Firefighters respond to a fire aboard the Conception dive boat in the Santa Barbara Channel off the coast of Southern California on Sept. 2, 2019. (Santa Barbara County Fire Department via AP, File)

The blaze occurred just after 3 a.m., and swept through the boat anchored off Santa Cruz Island for a three-day excursion over Labor Day Weekend. The only survivors were those asleep above deck, which included the captain and four other crew members.

Descriptions of the bodies in the report noted some were wearing clothes and shoes, while two were found to have held a cellphone and flashlight, according to Lt. Erik Raney of the Santa Barbara County Sheriff's Office.
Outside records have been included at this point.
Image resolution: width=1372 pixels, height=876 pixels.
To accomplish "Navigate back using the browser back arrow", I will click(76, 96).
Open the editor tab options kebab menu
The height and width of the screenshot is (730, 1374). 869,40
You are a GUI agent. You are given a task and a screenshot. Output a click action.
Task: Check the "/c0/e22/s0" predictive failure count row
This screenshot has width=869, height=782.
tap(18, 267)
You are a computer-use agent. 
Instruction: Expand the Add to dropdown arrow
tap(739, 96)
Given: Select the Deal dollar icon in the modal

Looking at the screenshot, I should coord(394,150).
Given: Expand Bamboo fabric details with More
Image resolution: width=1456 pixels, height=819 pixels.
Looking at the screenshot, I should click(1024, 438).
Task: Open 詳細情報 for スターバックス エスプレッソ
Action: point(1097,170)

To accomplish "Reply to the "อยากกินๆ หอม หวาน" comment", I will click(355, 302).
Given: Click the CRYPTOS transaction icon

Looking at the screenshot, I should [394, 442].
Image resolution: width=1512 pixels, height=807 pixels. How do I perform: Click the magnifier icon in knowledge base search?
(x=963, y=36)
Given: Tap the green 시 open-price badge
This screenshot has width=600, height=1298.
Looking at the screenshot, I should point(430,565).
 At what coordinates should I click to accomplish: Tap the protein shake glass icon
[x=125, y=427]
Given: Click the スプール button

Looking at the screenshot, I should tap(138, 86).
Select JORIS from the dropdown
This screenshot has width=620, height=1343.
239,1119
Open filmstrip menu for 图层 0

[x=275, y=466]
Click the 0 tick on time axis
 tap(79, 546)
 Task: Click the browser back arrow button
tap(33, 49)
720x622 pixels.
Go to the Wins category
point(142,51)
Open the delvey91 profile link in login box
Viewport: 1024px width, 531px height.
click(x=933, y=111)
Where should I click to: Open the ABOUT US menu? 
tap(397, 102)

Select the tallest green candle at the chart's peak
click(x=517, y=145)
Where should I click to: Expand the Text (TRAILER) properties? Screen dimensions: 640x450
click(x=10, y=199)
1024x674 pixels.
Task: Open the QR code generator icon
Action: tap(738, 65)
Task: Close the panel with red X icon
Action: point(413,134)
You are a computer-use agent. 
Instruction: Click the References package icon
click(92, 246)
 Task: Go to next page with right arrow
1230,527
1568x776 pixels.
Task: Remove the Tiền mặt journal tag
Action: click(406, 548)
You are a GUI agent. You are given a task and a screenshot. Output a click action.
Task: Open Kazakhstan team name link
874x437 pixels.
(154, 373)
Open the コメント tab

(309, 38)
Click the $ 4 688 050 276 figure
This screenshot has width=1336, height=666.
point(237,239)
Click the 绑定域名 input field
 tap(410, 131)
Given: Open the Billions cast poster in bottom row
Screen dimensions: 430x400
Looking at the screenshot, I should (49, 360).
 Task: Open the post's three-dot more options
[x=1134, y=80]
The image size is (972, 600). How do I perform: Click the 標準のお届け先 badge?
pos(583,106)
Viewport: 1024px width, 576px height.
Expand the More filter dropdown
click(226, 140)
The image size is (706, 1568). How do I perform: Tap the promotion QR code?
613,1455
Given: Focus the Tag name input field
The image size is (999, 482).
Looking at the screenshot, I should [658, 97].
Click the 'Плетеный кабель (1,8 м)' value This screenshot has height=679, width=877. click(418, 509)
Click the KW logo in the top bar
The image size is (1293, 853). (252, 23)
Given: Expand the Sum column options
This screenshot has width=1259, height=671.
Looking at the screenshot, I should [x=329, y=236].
All of the victims were found out of their bunks, hinting they could have been attempted to escape, although he added there was no way to determine if they were trying to do so. Some were found on the surface of the water, while others inside the boat's hull, or on the ocean floor after it capsized.

A number of the victim's families have since filed wrongful-death claims against the Santa Barbara-based operator of the vessel, Truth Aquatics, which is owned by Glen and Dana Fritzler, according to the Santa Barbara Independent.

CALIFORNIA DIVE BOAT IN LABOR DAY FIRE WAS EXEMPT FROM COAST GUARD SAFETY REGULATIONS: REPORT

In 1996, the Coast Guard implemented a set of standards on new vessels, requiring escape hatches at least 32 inches wide and illuminated exit signs. The 75-foot vessel, built-in 1981, had a 24-inch hatch and no illuminated signs

The burned hull of the dive boat Conception is brought to the surface by a salvage team in the Santa Barbara Channel off Santa Cruz Island in Southern California on Sept. 12, 2019. (Brian van der Brug/Los Angeles Times via AP, File)

The burned hull of the dive boat Conception is brought to the surface by a salvage team in the Santa Barbara Channel off Santa Cruz Island in Southern California on Sept. 12, 2019. (Brian van der Brug/Los Angeles Times via AP, File)

An official from the National Transportation Safety Board remarked how difficult it was to reach an escape hatch in the bunk room, which was a design that routinely met regulations. The boat reportedly passed its two most recent safety inspections, according to Coast Guard records.

The survivors said they woke to find the boat in flames. They were unable to reach the sleeping passengers and had to jump in the water to save their own lives.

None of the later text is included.